Ernst’s Innovations in Art
Constantly experimenting, in 1925 Ernst invented a graphic art technique called frottage, which uses pencil rubbings of objects as a source of images. The next year he collaborated with Joan Miro on designs for Sergei Diaghilev. With Miro’s help, Ernst pioneered grattage, in which he troweled pigment from his canvases to reveal the imprints of the objects placed beneath. He also explored with the technique of decalcomania, which involves pressing paint between two surfaces.
World War II and Later Life
In September 1939, the outbreak of World War II caused Ernst to be interned as an “undesirable foreigner” in Camp des Milles, near Aix-en-Provence, but thanks to the intercession of friends, he was released a few weeks later. Soon after the German occupation of France, he was arrested again, this time by the Gestapo, but managed to escape and flee to America with the help of Peggy Guggenheim. Ernst and Guggenheim arrived in the United States in 1941 and were married the following year. Along with other artists and friends (Marcel Duchamp and Marc Chagall) who had fled from the war and lived in New York City, Ernst helped inspire the development of Abstract expressionism.

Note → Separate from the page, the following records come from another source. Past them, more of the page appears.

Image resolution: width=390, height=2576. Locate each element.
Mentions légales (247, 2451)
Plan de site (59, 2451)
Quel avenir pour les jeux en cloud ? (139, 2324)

In 1948, Ernst wrote the treatise Beyond Painting, the publicity from which led to financial success.
Ernst’s Formative Role in Mid-Century American Art
Although Ernst is better known by art historians and academics than by the general public, his influence in shaping the direction of mid-century American art (particularly Abstract Expressionism) is easily recognizable. He had a particularly strong influence on Abstract Expressionists Jackson Pollock, Mark Rothko, and Willem de Kooning, to name just a few. Ernst’s arrival in New York during World War II, along with other European avant-garde painters such as Marcel Duchamp, Marc Chagall, and Piet Mondrian, electrified a generation of American artists. Ernst’s rejection of traditional painting, in favor of his own unique techniques (collage, frottage, grattage) captivated young American painters, who similarly sought to forge a fresh and unorthodox approach to painting.
Ernst’s work is found in virtually all major museums globally, including a museum dedicated to his work and his role in art history.